People who struggle with mental illness or are mourning the loss of a loved one can be distracted by a workplace celebration. All of this means that, when done right, workplace celebrations can be a truly special time for people.
They can give employees a sense of community, streamline and simplify celebrations, and make sure that no one feels left behind.
Why workplace holiday celebration inclusivity matters
Inclusivity is all about making employees feel that they belong in their workplace.
While many condemn labelling the Christmas season “holiday season”, it isn’t just inclusive, it’s accurate. Christmas is far from the only holiday that’s celebrated toward the end of the year, and it isn’t inherently more important than other holidays. The same can be said about holidays throughout the year.
The workplace can be a difficult place to navigate differing politics, identities, and cultures. It can come to pass that certain employees feel they need to hide some essential aspect of themselves, such as religious or cultural beliefs. They start feeling unsafe at work, like they have to constantly have their guard up, and will feel alienated from their coworkers.
This phenomenon can be exacerbated when holidays they celebrate are uncelebrated by others, or when others celebrate what they don’t.
Exclusion can lead to poor motivation, job satisfaction, and ultimately performance. If even just a tiny number of employees feel excluded, it can have a negative effect on the entire organization’s engagement and productivity.
How to create more inclusive holiday celebrations
1. Have a diverse planning committee
Having a planning committee made up of people from different religions, cultures, and backgrounds is an excellent way to plan celebrations in a sensitive, considerate, and inclusive way.
2. Host a multicultural event/potluck
If there aren’t enough people to make a specific event’s celebrations substantial, then consider having a multicultural event where multiple different occasions are celebrated at the same time. If it’s a potluck, everyone can bring a dish from their culture or holiday.
This is a great way for employees to learn more about each other, bridge gaps, and find commonalities.
3. Avoid specificities
In some cases, it could be a good idea to avoid making things like language and decoration colors specific, especially if a celebration is multicultural. For example, green and red are associated with Christmas, while white and blue are associated with Hanukkah.
Try encouraging greetings like “happy holidays” and have only those that are comfortable use more specific language.
4. Think about employees’ diets and lifestyles
Many religions have lifestyle and dietary restrictions, so it’s important that employees are mindful of each other when bringing food, suggesting games, or carrying out traditions.
It’s always a good idea to have non-alcoholic and vegan options.

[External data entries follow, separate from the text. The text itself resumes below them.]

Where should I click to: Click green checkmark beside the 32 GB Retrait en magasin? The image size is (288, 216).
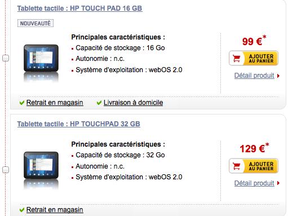(22, 210)
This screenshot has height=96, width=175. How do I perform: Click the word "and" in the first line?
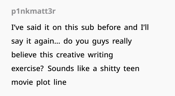[x=131, y=27]
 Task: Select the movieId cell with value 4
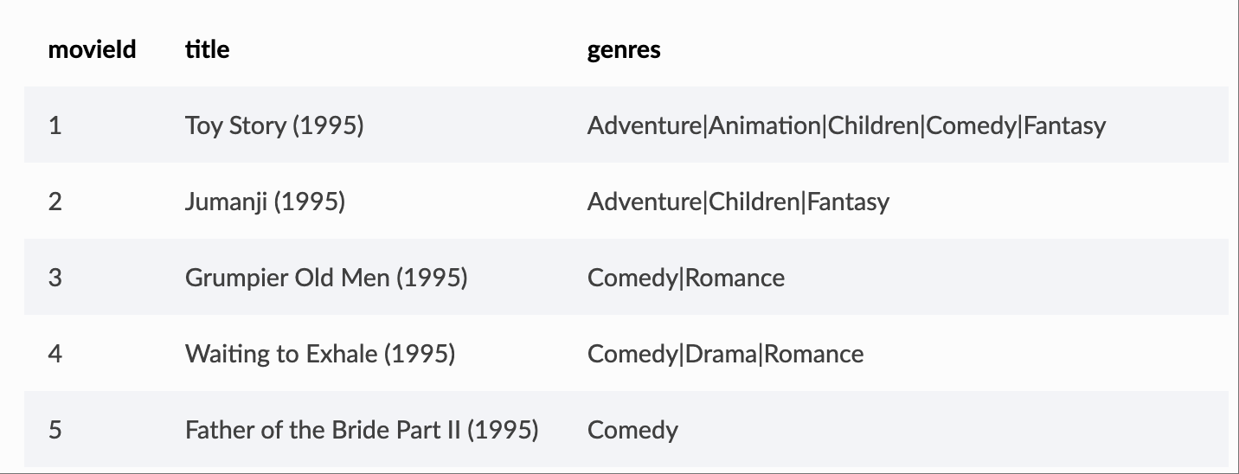point(55,354)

There could also be multiple stages, for example a non-alcoholic stage followed by an alcoholic one, so that those uncomfortable with alcohol can leave before it makes an appearance.
5. Keep event attendance optional
People may wish to be alone, avoid anything work-related, not like holiday celebrations, or not celebrate any holidays. Ensure that attendance is optional to avoid making what should be a joyous occasion a sour one.
6. Consider timing
Avoid scheduling celebrations on the actual day that they fall on so that employees can celebrate personally.
7. Make sure employees who can’t be there are included too!
People on maternity leave, remote workers, or those who are otherwise unable to come to festivities but want to can be included in other ways, such as receiving gifts in the mail, having food delivered, receiving a cookbook made by all of the others who made dishes for the potluck, or even being sent an online card with messages from work friends and teammates.
Give everyone the chance to celebrate
Hosting inclusive holiday celebrations is an amazing way to connect with and appreciate employees. They show that employees’ dedication, hard work, and continued effort doesn’t go unnoticed. It takes a little effort, but when done right, a company can enjoy happy holidays and even happier employees.